The result should be an exact copy of the lines from the one with "Book the 2020年3月7日" through the last line of the data below, both included.
Start of Data for analysis
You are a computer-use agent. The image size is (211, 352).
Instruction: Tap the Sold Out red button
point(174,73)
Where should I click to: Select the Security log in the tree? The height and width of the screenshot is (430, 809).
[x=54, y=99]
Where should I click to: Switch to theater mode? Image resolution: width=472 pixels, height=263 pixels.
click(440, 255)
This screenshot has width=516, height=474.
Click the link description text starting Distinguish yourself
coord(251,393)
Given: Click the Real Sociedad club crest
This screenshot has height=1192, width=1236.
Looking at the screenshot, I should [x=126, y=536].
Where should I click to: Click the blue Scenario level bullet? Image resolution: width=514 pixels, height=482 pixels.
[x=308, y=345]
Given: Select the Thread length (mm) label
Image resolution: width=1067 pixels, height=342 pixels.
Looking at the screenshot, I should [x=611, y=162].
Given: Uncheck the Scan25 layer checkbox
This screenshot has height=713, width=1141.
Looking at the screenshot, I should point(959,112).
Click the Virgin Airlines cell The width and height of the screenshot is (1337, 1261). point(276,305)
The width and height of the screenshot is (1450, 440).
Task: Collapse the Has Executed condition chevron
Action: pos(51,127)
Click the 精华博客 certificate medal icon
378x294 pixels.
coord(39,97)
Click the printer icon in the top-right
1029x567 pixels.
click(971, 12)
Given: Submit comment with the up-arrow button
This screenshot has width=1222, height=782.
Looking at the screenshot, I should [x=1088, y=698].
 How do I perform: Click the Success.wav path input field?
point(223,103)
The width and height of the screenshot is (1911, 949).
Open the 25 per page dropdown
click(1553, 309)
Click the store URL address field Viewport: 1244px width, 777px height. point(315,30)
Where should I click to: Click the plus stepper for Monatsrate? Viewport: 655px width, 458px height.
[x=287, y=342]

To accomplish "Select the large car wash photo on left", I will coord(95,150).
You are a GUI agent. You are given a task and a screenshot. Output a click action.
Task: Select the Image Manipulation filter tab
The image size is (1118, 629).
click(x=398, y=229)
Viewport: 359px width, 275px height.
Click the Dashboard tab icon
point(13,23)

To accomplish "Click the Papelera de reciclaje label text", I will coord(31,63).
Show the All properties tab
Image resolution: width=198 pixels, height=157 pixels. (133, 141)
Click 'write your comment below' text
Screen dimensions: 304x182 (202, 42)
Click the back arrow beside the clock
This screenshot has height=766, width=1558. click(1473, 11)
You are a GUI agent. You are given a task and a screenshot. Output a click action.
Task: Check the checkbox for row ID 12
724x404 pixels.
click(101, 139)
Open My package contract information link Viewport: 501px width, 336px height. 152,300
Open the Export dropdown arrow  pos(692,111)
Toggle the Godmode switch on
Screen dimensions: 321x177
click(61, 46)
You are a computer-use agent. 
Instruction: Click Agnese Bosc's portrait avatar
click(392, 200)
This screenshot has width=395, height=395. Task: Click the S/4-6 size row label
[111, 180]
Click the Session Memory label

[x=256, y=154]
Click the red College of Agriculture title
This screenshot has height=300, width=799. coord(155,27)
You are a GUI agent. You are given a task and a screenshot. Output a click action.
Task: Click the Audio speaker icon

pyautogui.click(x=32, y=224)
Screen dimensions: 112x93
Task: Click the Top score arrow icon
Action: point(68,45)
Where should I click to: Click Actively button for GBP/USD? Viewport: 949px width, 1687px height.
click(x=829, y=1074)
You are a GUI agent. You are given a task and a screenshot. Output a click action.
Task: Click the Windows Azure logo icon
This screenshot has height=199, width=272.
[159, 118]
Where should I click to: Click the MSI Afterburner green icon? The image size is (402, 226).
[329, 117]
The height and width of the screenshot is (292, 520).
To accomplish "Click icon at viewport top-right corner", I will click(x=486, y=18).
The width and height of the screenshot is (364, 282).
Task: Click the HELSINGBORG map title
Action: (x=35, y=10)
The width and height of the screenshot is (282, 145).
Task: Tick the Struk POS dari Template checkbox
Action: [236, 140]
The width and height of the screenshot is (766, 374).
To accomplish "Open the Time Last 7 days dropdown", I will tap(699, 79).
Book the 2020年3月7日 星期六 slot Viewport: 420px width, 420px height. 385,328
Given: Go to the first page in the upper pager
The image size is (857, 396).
End of Data for analysis
• _Answer box_:
Book the 2020年3月7日 星期六 slot Viewport: 420px width, 420px height. 385,328
Given: Go to the first page in the upper pager
The image size is (857, 396).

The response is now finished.